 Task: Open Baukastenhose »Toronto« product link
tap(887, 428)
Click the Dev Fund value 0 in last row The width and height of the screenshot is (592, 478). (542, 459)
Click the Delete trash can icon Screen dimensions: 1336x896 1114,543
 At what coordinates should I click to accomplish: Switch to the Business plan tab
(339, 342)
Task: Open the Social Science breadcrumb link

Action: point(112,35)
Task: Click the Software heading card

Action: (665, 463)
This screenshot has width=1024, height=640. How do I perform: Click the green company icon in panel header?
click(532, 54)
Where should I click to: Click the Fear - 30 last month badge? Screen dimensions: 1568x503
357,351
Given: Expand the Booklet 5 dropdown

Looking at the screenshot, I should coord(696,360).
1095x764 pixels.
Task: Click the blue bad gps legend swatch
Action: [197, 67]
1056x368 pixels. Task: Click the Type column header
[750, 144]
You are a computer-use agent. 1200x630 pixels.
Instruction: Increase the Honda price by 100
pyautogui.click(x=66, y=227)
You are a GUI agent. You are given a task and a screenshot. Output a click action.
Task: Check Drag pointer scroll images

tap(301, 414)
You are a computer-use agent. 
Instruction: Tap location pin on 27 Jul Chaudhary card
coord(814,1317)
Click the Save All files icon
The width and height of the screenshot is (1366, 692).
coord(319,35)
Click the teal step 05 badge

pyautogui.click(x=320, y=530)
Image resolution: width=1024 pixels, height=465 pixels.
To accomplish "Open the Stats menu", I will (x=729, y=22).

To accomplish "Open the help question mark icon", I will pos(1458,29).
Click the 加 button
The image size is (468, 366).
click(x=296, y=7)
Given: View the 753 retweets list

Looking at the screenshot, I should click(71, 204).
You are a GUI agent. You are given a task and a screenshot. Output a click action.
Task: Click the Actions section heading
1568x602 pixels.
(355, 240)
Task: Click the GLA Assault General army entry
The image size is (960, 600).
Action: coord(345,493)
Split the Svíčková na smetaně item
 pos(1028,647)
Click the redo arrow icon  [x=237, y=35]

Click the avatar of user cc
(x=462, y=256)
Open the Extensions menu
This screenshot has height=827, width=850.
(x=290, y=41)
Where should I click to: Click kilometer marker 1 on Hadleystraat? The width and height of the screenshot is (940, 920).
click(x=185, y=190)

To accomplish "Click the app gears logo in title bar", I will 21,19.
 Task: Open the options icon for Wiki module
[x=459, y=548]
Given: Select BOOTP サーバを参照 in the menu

===

▶ [WORK REQUEST]
Within the listing, how many lines hold the word "computer"? Answer with the number by itself.

▶ [YOUR SOLUTION]
2